Onde o sistema socialista de economia desse piores resultados que o capitalista, não
haveria conveniência em substituir este por aquele. Suponhamos, por exemplo, que, numa fábrica,
os operários ganhem, em média, x e o patrão lucre y. Com sua socialização, poder-se-á, sem dúvida,
abolir o lucro, mas se a fábrica passar a ter uma administração pior, de modo que se encarecerá o
custo da produção e do modo que a eliminação do lucro, nem aproveite ao operário nem ao
consumidor, quais seriam as vantagens da socialização? Se a eliminação do lucro nem fizesse
aumentar o salário do trabalhador, bem diminuísse o preço para o consumidor, a abolição do lucro
seria perfeitamente inútil. A socialização só poderia dar resultados quando a administração daí
empresa socializada pudesse ser mais eficiente do que a empresa privada. Para isso, porém, seria
necessário um alto nível de educação social, que não existe ainda na maior parte dos homens.
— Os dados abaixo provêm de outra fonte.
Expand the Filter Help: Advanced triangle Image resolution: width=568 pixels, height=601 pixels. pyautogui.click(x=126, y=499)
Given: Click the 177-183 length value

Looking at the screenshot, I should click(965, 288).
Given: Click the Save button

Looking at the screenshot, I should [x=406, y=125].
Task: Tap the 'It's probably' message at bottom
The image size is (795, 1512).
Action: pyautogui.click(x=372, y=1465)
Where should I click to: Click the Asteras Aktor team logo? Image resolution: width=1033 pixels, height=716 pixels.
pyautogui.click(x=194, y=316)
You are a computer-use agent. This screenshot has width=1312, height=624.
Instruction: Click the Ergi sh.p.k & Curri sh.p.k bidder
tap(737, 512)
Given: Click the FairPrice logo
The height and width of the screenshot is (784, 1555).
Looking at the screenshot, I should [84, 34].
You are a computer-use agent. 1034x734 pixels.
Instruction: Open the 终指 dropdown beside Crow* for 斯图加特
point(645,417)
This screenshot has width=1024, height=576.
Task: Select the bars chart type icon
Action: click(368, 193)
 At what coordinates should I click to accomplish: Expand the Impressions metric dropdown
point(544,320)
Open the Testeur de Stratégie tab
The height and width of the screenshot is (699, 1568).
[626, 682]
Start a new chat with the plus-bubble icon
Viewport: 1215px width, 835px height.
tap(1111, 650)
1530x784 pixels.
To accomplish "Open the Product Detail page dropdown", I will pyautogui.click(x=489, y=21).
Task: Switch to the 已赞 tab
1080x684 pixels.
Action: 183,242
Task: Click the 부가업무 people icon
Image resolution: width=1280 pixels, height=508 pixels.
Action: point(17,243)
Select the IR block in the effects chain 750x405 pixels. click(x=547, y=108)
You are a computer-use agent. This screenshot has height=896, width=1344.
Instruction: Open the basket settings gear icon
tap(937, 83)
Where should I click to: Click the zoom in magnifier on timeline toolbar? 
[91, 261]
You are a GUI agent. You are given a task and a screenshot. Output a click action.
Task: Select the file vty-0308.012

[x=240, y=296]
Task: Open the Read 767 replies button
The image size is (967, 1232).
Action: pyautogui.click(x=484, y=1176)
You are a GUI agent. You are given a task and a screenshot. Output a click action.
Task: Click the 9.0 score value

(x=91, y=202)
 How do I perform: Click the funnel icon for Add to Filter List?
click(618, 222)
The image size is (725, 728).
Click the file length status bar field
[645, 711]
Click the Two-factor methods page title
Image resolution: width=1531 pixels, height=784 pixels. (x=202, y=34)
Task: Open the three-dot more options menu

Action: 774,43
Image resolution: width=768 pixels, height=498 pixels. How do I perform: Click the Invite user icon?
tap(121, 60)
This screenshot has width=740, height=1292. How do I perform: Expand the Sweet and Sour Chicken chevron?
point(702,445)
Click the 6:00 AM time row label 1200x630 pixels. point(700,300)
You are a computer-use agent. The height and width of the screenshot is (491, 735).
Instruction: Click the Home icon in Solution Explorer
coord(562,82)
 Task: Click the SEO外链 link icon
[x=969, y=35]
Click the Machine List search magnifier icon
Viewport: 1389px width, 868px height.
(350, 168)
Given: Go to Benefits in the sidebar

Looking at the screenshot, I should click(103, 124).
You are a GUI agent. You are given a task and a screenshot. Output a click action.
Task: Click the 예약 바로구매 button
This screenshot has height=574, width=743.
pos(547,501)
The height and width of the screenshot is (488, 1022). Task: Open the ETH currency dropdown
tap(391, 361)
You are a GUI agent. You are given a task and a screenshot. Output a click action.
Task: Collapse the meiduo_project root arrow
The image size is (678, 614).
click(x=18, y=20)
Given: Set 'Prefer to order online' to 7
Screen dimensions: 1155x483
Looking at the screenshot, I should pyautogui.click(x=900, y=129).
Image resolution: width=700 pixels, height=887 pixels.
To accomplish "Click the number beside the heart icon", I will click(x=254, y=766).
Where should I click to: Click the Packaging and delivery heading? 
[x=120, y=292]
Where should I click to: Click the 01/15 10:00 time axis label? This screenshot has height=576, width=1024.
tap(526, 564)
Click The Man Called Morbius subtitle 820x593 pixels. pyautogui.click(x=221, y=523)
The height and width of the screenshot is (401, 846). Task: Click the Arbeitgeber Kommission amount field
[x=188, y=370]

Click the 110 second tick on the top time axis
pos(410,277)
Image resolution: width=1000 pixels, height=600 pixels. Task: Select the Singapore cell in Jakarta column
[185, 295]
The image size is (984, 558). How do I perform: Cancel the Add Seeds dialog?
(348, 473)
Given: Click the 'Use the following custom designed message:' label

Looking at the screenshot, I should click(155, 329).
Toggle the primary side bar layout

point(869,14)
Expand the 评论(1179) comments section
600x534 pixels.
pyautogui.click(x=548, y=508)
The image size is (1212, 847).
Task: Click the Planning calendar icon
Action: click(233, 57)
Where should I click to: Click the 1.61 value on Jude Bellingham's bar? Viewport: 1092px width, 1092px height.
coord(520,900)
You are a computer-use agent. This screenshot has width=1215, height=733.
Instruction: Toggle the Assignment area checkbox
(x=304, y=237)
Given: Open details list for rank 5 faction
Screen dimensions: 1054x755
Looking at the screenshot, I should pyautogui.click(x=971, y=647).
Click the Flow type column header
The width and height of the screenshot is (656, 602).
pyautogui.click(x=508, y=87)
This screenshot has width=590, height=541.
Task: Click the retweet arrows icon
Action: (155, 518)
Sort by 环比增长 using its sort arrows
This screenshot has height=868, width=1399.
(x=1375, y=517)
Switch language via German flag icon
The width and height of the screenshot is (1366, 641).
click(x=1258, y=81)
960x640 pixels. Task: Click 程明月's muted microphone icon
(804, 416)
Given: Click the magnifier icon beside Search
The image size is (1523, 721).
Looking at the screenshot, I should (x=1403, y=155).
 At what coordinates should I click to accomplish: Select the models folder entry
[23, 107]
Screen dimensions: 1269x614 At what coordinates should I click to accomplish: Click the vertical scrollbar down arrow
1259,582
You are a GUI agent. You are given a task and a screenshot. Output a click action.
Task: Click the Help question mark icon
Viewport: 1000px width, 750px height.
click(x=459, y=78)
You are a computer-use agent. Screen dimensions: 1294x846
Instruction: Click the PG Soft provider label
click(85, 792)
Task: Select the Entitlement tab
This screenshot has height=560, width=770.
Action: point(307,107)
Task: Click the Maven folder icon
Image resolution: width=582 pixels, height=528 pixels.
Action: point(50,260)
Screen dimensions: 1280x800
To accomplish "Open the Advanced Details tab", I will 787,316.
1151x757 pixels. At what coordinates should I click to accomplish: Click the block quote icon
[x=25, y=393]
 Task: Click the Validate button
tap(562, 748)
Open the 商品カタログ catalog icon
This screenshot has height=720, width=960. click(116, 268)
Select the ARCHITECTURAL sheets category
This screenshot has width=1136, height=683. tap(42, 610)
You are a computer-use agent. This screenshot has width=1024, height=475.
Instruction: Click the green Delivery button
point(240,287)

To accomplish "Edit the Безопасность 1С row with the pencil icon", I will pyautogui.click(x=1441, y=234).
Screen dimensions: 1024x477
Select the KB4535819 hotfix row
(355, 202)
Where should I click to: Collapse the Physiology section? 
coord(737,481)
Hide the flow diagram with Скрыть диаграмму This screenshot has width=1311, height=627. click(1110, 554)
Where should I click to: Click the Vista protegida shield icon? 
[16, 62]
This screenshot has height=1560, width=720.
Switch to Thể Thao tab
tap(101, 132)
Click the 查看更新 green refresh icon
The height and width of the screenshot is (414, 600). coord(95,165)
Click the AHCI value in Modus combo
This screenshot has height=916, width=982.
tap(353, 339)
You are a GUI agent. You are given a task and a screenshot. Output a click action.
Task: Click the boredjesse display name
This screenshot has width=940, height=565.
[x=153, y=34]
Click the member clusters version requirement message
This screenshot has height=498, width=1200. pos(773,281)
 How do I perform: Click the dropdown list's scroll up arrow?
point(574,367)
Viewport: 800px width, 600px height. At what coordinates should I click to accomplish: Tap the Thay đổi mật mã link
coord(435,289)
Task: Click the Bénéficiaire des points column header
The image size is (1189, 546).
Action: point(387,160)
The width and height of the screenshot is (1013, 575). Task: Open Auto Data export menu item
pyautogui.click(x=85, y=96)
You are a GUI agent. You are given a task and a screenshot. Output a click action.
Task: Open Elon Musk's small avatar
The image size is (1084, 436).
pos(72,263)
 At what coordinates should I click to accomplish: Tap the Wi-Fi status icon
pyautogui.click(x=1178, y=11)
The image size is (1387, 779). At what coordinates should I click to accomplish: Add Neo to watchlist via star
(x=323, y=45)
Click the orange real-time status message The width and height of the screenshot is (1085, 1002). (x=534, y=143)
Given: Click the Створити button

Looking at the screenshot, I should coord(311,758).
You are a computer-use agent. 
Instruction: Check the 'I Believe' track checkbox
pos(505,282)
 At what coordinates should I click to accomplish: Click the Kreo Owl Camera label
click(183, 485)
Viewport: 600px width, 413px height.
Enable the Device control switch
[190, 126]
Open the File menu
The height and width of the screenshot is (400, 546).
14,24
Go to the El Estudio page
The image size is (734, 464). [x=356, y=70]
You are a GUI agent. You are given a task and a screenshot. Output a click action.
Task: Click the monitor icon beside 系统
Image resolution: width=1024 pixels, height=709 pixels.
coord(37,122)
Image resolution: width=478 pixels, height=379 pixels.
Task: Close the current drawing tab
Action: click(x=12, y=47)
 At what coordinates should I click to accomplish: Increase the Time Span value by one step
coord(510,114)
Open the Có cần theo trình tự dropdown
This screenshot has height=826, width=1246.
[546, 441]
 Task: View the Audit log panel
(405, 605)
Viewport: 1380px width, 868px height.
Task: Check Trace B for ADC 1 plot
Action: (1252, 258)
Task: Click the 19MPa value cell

A socialização integral dos meios de produção, no estado atual da humanidade, poderia
trazer ainda outros inconvenientes, pois o Estado se tornaria todo-poderoso e seria difícil encontrar
homens perfeitos para geri-lo. É certo que a tendência é para aumentar as funções do Estado,
evoluindo da função simplesmente policial à função social e à função econômica. Essa evolução,
porém, está condicionada a um maior grau de perfeição dos homens.
Por outro lado, não será demais observar que, se a forma socialista da produção pode ser
desaconselhada, não será para atender aos interesses capitalistas, mas para atender ao maior
interesse da própria coletividade.
Será desnecessário esclarecer que há setores da economia onde a socialização ou a
estatização se impõe. Não há hoje países onde impere o puro regime capitalista. Há países de
economia exclusivamente socialista e países de economia mista.

PASQUALINI, Alberto. Bases e Sugestões para uma política social. Porto Alegre, O Globo, 1948.